La irrupción de la tecnología en un entorno tan tradicional como este implica asumir grandes retos. Hablamos de plantar cara – o establecer alianzas, eso todavía está por ver- con los nuevos actores que acceden al mercado, y que, no vienen precisamente del mundo de los seguros sino, más bien, del entorno de la tecnología -Insurtech- y, en algunos casos de la distribución –Amazon acaba de hacer pública su intención de entrar en el mercado de los seguros en Reino Unido– startups y otras iniciativas empresariales con estructuras más flexibles y, por tanto, más ágiles.

Pero la transformación digital también está dando paso al planteamiento de un nuevo marco regulatorio más allá de las actuales Solvencia II -en vigor desde enero de 2016- cuyo objetivo se centra en mejorar el control y la medición de los riesgos de mercado, operacionales, de crédito o de liquidez; Insurance Distributions Directive, normativa europea que exige proporcionar al cliente información suficiente y entendible sobre lo que compra o el nuevo RGPD, que entrará en vigor el próximo 25 de mayo y que regulará la forma en que las empresas tratan y gestionan los datos personales.

Y, dejamos para el final otro de los grandes retos a los que se enfrenta el sector y que tiene que ver con su capacidad para seducir e incorporar a nuevos talentos con habilidades digitales, matemáticos, por ejemplo, para que puedan explotar, al máximo, el potencial que ofrecen los modelos de análisis predictivos, que es la verdadera piedra angular sobre la que pivota, hoy, la evolución del sector.
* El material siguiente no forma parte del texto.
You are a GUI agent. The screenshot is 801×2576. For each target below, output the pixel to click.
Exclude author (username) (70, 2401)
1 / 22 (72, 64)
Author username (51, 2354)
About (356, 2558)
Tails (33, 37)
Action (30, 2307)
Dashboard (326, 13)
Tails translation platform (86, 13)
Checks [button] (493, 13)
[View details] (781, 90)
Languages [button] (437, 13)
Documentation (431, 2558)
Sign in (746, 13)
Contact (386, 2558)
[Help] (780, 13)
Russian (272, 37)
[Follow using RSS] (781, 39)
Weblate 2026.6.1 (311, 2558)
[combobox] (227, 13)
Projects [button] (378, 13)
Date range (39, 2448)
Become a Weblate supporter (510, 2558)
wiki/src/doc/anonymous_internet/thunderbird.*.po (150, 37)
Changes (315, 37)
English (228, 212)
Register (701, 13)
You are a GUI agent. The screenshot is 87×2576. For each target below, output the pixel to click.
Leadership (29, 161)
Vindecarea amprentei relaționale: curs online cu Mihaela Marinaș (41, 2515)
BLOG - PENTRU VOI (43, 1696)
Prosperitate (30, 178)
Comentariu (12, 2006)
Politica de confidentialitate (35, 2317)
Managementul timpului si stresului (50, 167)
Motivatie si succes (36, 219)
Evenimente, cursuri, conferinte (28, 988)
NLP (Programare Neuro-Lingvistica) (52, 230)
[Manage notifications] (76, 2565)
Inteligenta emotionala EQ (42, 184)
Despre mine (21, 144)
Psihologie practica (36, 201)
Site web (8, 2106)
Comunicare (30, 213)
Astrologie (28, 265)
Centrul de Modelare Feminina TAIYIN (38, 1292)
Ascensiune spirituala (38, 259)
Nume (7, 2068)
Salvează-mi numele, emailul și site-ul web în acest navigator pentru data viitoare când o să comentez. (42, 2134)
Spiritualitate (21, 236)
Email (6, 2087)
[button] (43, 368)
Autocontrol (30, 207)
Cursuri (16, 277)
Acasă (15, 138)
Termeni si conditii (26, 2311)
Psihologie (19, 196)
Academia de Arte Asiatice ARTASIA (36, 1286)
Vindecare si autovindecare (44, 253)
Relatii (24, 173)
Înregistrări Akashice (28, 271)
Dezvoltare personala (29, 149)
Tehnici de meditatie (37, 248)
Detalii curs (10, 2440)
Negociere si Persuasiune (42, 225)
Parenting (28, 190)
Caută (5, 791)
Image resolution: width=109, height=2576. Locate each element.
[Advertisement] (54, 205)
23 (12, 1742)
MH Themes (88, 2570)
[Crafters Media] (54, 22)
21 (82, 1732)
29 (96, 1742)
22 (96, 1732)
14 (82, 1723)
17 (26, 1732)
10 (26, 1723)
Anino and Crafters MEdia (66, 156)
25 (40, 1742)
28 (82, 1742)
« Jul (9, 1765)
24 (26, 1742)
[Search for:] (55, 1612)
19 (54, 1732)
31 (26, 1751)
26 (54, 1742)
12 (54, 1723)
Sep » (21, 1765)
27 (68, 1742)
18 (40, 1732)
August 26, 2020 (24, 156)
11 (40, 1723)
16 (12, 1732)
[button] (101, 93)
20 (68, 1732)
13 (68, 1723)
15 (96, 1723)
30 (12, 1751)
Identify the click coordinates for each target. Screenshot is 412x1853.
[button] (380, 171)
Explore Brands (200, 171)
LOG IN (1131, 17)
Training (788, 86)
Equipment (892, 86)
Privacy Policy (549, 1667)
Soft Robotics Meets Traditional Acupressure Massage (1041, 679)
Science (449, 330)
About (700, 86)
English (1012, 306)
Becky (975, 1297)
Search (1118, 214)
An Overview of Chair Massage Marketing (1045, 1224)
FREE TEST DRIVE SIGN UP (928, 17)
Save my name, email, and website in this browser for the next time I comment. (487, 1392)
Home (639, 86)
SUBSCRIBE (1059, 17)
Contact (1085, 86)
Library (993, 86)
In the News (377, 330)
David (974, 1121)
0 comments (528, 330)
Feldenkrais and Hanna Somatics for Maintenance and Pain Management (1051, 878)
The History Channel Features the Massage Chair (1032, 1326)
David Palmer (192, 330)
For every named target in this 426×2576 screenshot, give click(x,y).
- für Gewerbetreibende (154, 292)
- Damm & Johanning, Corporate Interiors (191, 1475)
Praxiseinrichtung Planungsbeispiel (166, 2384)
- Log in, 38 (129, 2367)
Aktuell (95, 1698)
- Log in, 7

Pero también, expertos en marketing que aprovechen la digitalización para acercar los nuevos productos y servicios al cliente y, sociólogos que ayuden a dilucidar hacia donde evoluciona la sociedad. Y, en todo caso, será trabajo de las personas, más que de la tecnología, conseguir que este sector tan apasionante sea también atractivo para los nuevos perfiles digitales.